| Goal of the exercise |
Copy each of the records below verbatim, line for line, keeping every character unchanged.
○ ○ ○ ○ ○
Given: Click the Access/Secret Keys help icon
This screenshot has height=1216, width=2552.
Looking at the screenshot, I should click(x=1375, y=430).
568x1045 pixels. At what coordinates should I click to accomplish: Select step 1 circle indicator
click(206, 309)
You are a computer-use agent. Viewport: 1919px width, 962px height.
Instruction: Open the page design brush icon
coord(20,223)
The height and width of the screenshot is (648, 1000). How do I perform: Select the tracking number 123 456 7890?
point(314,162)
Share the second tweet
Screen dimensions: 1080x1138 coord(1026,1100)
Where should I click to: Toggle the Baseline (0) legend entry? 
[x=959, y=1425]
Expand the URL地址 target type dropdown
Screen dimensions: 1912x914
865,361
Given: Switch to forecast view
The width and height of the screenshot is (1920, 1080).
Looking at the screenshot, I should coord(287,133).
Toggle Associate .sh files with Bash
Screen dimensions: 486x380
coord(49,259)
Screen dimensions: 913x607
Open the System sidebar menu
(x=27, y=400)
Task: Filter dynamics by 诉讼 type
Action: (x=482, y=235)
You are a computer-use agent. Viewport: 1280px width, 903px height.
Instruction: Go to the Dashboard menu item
○ ○ ○ ○ ○
| Result |
Given: Click the Access/Secret Keys help icon
This screenshot has height=1216, width=2552.
Looking at the screenshot, I should click(x=1375, y=430).
568x1045 pixels. At what coordinates should I click to accomplish: Select step 1 circle indicator
click(206, 309)
You are a computer-use agent. Viewport: 1919px width, 962px height.
Instruction: Open the page design brush icon
coord(20,223)
The height and width of the screenshot is (648, 1000). How do I perform: Select the tracking number 123 456 7890?
point(314,162)
Share the second tweet
Screen dimensions: 1080x1138 coord(1026,1100)
Where should I click to: Toggle the Baseline (0) legend entry? 
[x=959, y=1425]
Expand the URL地址 target type dropdown
Screen dimensions: 1912x914
865,361
Given: Switch to forecast view
The width and height of the screenshot is (1920, 1080).
Looking at the screenshot, I should coord(287,133).
Toggle Associate .sh files with Bash
Screen dimensions: 486x380
coord(49,259)
Screen dimensions: 913x607
Open the System sidebar menu
(x=27, y=400)
Task: Filter dynamics by 诉讼 type
Action: (x=482, y=235)
You are a computer-use agent. Viewport: 1280px width, 903px height.
Instruction: Go to the Dashboard menu item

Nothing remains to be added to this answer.